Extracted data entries

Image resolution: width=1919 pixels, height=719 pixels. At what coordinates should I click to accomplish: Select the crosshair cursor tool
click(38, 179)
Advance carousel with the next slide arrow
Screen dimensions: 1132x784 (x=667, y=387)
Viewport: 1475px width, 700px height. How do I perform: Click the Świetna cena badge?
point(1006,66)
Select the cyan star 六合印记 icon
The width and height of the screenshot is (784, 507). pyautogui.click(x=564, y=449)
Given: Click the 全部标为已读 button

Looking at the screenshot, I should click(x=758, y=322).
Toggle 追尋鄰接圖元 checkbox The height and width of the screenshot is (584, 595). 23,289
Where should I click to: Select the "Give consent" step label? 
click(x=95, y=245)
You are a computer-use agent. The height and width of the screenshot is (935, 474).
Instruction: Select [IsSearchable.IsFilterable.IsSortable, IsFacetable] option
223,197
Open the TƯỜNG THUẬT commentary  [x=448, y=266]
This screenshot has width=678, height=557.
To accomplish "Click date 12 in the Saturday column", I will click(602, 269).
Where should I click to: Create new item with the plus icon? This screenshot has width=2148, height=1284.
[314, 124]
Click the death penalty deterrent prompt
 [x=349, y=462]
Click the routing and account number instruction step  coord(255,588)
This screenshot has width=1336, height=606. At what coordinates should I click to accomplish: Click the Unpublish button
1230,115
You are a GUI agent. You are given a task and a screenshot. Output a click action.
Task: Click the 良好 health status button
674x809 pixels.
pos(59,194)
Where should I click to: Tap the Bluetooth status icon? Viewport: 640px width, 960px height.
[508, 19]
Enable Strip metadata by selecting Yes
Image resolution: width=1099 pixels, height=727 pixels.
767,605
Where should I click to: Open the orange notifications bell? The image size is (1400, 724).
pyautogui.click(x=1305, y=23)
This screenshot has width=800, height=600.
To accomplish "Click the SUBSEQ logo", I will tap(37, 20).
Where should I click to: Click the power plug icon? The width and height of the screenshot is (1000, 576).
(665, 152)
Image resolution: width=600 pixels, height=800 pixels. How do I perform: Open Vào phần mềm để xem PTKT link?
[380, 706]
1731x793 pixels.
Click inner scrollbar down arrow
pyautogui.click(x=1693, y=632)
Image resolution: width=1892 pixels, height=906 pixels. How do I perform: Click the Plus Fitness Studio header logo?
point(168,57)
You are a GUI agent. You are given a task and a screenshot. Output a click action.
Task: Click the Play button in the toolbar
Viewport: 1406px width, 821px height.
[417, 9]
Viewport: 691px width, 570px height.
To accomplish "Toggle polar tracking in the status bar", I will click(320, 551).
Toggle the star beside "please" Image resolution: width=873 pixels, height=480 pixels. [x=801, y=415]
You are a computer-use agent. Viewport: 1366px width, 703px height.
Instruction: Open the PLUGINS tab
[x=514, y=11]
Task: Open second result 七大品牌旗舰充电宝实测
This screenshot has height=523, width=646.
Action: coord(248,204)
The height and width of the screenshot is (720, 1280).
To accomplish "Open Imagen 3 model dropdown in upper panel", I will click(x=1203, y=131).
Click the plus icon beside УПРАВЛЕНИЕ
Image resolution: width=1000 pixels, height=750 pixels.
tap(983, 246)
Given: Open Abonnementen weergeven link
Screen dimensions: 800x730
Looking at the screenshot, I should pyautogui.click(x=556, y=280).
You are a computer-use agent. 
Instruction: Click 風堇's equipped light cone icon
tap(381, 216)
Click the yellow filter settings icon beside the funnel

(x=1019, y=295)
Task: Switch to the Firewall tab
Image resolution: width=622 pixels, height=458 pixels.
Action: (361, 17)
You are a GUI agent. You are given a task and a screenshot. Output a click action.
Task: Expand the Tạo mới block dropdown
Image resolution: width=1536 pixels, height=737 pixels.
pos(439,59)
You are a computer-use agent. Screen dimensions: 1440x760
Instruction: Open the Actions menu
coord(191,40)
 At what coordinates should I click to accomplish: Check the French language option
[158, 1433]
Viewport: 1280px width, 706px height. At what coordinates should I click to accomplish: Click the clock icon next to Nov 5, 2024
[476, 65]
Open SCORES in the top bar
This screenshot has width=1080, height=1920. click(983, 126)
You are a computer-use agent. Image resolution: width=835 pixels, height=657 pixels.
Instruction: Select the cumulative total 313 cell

→ **Task brief**
Extract every line of the data above and reproduce each one verbatim.

→ **The reply**
Image resolution: width=1919 pixels, height=719 pixels. At what coordinates should I click to accomplish: Select the crosshair cursor tool
click(38, 179)
Advance carousel with the next slide arrow
Screen dimensions: 1132x784 (x=667, y=387)
Viewport: 1475px width, 700px height. How do I perform: Click the Świetna cena badge?
point(1006,66)
Select the cyan star 六合印记 icon
The width and height of the screenshot is (784, 507). pyautogui.click(x=564, y=449)
Given: Click the 全部标为已读 button

Looking at the screenshot, I should click(x=758, y=322).
Toggle 追尋鄰接圖元 checkbox The height and width of the screenshot is (584, 595). 23,289
Where should I click to: Select the "Give consent" step label? 
click(x=95, y=245)
You are a computer-use agent. The height and width of the screenshot is (935, 474).
Instruction: Select [IsSearchable.IsFilterable.IsSortable, IsFacetable] option
223,197
Open the TƯỜNG THUẬT commentary  [x=448, y=266]
This screenshot has width=678, height=557.
To accomplish "Click date 12 in the Saturday column", I will click(602, 269).
Where should I click to: Create new item with the plus icon? This screenshot has width=2148, height=1284.
[314, 124]
Click the death penalty deterrent prompt
 [x=349, y=462]
Click the routing and account number instruction step  coord(255,588)
This screenshot has width=1336, height=606. At what coordinates should I click to accomplish: Click the Unpublish button
1230,115
You are a GUI agent. You are given a task and a screenshot. Output a click action.
Task: Click the 良好 health status button
674x809 pixels.
pos(59,194)
Where should I click to: Tap the Bluetooth status icon? Viewport: 640px width, 960px height.
[508, 19]
Enable Strip metadata by selecting Yes
Image resolution: width=1099 pixels, height=727 pixels.
767,605
Where should I click to: Open the orange notifications bell? The image size is (1400, 724).
pyautogui.click(x=1305, y=23)
This screenshot has width=800, height=600.
To accomplish "Click the SUBSEQ logo", I will tap(37, 20).
Where should I click to: Click the power plug icon? The width and height of the screenshot is (1000, 576).
(665, 152)
Image resolution: width=600 pixels, height=800 pixels. How do I perform: Open Vào phần mềm để xem PTKT link?
[380, 706]
1731x793 pixels.
Click inner scrollbar down arrow
pyautogui.click(x=1693, y=632)
Image resolution: width=1892 pixels, height=906 pixels. How do I perform: Click the Plus Fitness Studio header logo?
point(168,57)
You are a GUI agent. You are given a task and a screenshot. Output a click action.
Task: Click the Play button in the toolbar
Viewport: 1406px width, 821px height.
[417, 9]
Viewport: 691px width, 570px height.
To accomplish "Toggle polar tracking in the status bar", I will click(320, 551).
Toggle the star beside "please" Image resolution: width=873 pixels, height=480 pixels. [x=801, y=415]
You are a computer-use agent. Viewport: 1366px width, 703px height.
Instruction: Open the PLUGINS tab
[x=514, y=11]
Task: Open second result 七大品牌旗舰充电宝实测
This screenshot has height=523, width=646.
Action: coord(248,204)
The height and width of the screenshot is (720, 1280).
To accomplish "Open Imagen 3 model dropdown in upper panel", I will click(x=1203, y=131).
Click the plus icon beside УПРАВЛЕНИЕ
Image resolution: width=1000 pixels, height=750 pixels.
tap(983, 246)
Given: Open Abonnementen weergeven link
Screen dimensions: 800x730
Looking at the screenshot, I should pyautogui.click(x=556, y=280).
You are a computer-use agent. 
Instruction: Click 風堇's equipped light cone icon
tap(381, 216)
Click the yellow filter settings icon beside the funnel

(x=1019, y=295)
Task: Switch to the Firewall tab
Image resolution: width=622 pixels, height=458 pixels.
Action: (361, 17)
You are a GUI agent. You are given a task and a screenshot. Output a click action.
Task: Expand the Tạo mới block dropdown
Image resolution: width=1536 pixels, height=737 pixels.
pos(439,59)
You are a computer-use agent. Screen dimensions: 1440x760
Instruction: Open the Actions menu
coord(191,40)
 At what coordinates should I click to accomplish: Check the French language option
[158, 1433]
Viewport: 1280px width, 706px height. At what coordinates should I click to accomplish: Click the clock icon next to Nov 5, 2024
[476, 65]
Open SCORES in the top bar
This screenshot has width=1080, height=1920. click(983, 126)
You are a computer-use agent. Image resolution: width=835 pixels, height=657 pixels.
Instruction: Select the cumulative total 313 cell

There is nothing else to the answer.